In the the 1820’s, Bowles began a twelve-year relationship with Blackwood’s Edinburgh Magazine as a contributing poet, reviewer, essayist, and fiction writer. During these years she enjoyed a literary reputation as an accomplished, albeit melancholy poet, even though in her personal life she was a cheerful and sociable woman with a well-developed sense of humor. It was Southey who encouraged her to write more prose, feeling that she was a natural storyteller, as were her mother and her French grandmother, Madelaine Burrand. Indeed, her literary reputation rests on essays and stories gathered in Chapters on Churchyards, published in 1829, which uses the country graveyard as a way to bring to life the people of rural England.

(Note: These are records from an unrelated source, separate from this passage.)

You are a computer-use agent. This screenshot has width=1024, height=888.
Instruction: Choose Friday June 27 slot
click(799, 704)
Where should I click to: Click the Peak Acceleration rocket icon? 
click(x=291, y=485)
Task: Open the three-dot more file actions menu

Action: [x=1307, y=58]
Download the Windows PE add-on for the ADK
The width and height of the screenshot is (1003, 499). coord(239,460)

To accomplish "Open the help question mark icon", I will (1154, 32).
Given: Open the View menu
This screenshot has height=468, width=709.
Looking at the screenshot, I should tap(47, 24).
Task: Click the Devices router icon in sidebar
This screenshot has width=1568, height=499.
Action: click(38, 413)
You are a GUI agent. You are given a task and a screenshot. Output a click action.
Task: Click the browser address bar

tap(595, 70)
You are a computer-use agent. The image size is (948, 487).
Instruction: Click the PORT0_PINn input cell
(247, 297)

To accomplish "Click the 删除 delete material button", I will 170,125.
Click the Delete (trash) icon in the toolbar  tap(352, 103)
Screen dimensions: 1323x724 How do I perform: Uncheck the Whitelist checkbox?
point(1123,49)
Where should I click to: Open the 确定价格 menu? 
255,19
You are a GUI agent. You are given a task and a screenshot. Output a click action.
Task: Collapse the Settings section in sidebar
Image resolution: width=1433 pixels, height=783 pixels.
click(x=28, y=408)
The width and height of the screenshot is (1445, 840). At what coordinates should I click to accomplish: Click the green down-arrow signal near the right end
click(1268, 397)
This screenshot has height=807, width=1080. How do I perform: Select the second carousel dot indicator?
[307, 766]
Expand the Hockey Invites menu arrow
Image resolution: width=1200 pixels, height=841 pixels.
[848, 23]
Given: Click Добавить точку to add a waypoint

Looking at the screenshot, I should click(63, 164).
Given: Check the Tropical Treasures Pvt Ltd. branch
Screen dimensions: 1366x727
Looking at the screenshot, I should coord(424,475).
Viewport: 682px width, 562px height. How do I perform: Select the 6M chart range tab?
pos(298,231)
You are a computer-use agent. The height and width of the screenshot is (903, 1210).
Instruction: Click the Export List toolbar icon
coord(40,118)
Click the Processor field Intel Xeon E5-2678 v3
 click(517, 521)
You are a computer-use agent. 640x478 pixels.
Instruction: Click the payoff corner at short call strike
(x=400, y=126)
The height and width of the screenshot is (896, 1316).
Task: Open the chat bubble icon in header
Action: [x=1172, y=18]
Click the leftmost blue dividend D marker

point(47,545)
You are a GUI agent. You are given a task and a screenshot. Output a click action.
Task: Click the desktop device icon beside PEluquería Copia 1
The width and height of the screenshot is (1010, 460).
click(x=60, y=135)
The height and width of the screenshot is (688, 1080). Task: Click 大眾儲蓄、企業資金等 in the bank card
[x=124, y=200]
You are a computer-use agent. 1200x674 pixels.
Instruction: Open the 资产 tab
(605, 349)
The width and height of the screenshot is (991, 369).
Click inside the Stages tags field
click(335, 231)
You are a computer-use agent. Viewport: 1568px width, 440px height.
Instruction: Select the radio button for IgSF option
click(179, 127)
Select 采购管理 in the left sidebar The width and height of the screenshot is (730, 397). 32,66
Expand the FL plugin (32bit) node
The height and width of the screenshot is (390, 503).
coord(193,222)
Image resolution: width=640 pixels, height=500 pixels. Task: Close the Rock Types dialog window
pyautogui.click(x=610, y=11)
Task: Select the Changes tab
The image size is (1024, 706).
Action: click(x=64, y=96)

When Southey first met Caroline Bowles, he had been married for quite some time to Edith Fricker, but in 1834 his wife’s mental condition was such that she was committed to an asylum, dying three years later. In 1839, two years after his wife’s death, Southey married Bowles, but a few months later it became clear that he suffered from almost complete senility. Devoting herself to the care of the ailing Southey, Bowles published nothing after her marriage, although all her books, which had heretofore been published anonymously, were now identified as written by Caroline Southey.
The marriage of Caroline Bowles to Robert Southey was the occasion of much dissension among the friends and family of Southey, and was a particular cause of rancor between Bowles and Southey’s youngest daughter, Kate. Finding it impossible to live with Caroline Southey as her father’s new wife and household manager, Kate left the family home and moved in with the poet William Wordsworth and his family. Although Caroline Bowles had been a friend of Southey’s for twenty years, and was at the peak of her popularity as a writer before her marriage, the Wordsworth circle saw her as an opportunist, taking advantage of Southey’s deteriorating mental health for professional and financial gain. Caroline Southey also had her champions among Southey’s friends and family during this time, however. One school of thought concluded that her own fine literary work was eclipsed because of her controversial marriage to the more famous poet and writer.
Robert Southey died in 1843. After his death, Caroline Southey returned to Buckland Cottage and spent her remaining years editing Southey’s unfinished biography of educator Dr. Andrew Bell. Although Southey’s son did not cede her the right to edit the rest of her husband’s posthumous work, she did succeed in publishing a volume of poems by herself and Southey, including the unfinished poems about Robin Hood they had worked on in the 1820’s.